## WHAT THIS TASK INVOLVES
Work through the entries below line by line and give the number of lines with the string "العروض", nothing else.

(Saved data entries)
- - - - -

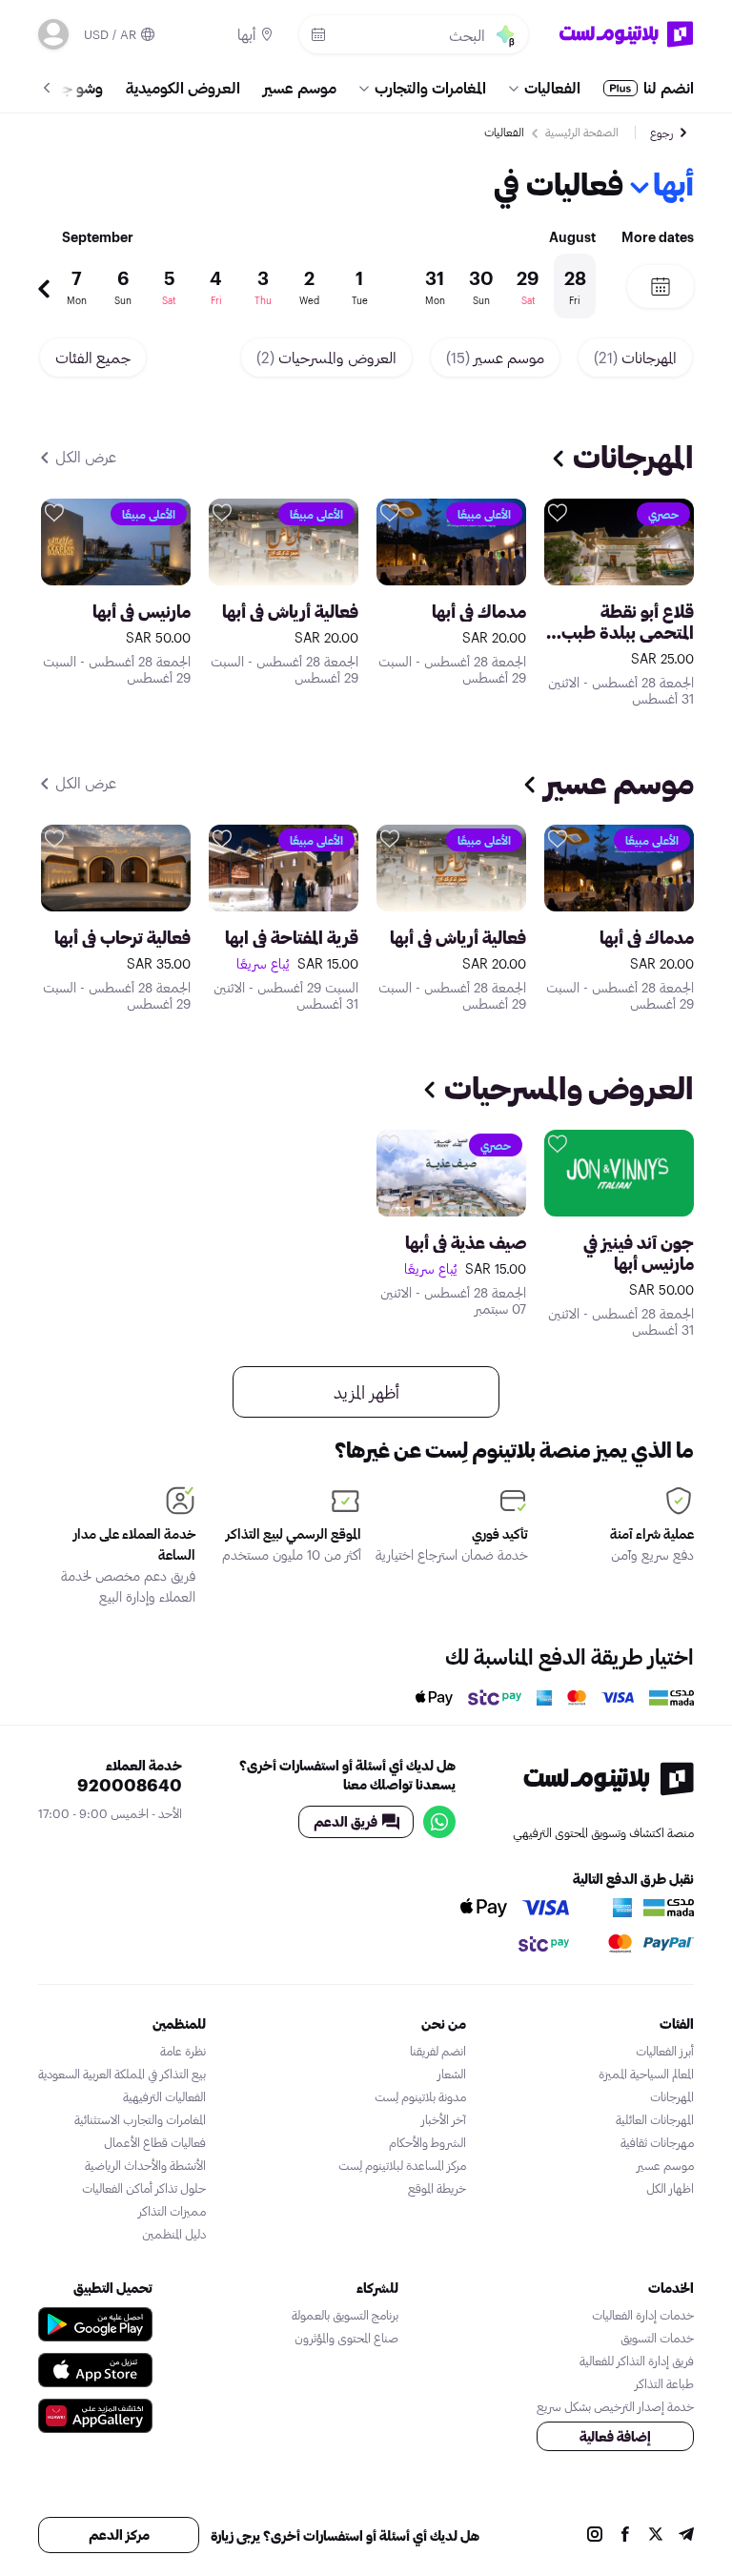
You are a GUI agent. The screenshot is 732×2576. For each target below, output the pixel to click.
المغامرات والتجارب (430, 87)
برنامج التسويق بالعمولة (345, 2314)
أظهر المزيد (366, 1391)
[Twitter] (655, 2536)
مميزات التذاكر (172, 2210)
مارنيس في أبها (141, 611)
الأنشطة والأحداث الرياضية (145, 2165)
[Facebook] (625, 2536)
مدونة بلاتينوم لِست (420, 2096)
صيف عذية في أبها (465, 1242)
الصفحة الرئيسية (582, 131)
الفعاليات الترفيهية (164, 2096)
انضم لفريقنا (438, 2050)
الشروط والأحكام (427, 2142)
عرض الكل (83, 456)
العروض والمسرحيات (326, 357)
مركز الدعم (119, 2534)
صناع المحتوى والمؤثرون (346, 2337)
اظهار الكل (670, 2188)
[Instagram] (594, 2536)
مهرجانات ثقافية (657, 2142)
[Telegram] (686, 2536)
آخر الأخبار (443, 2119)
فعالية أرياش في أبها (290, 611)
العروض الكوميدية (183, 87)
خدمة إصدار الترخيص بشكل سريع (615, 2406)
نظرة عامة (183, 2050)
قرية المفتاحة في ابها (291, 937)
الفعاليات (552, 87)
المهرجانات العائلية (655, 2119)
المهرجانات (635, 357)
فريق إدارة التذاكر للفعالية (637, 2360)
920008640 (129, 1784)
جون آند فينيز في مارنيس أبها (638, 1253)
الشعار (451, 2073)
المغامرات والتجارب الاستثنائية (140, 2119)
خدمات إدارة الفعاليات (643, 2314)
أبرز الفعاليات (665, 2050)
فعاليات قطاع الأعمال (155, 2142)
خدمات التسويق (657, 2337)
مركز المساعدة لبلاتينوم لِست (402, 2165)
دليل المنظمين (174, 2233)
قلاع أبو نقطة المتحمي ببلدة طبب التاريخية (627, 622)
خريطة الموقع (437, 2188)
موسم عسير (299, 87)
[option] (323, 286)
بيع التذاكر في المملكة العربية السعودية (122, 2073)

- - - - -

## THE ANSWER
2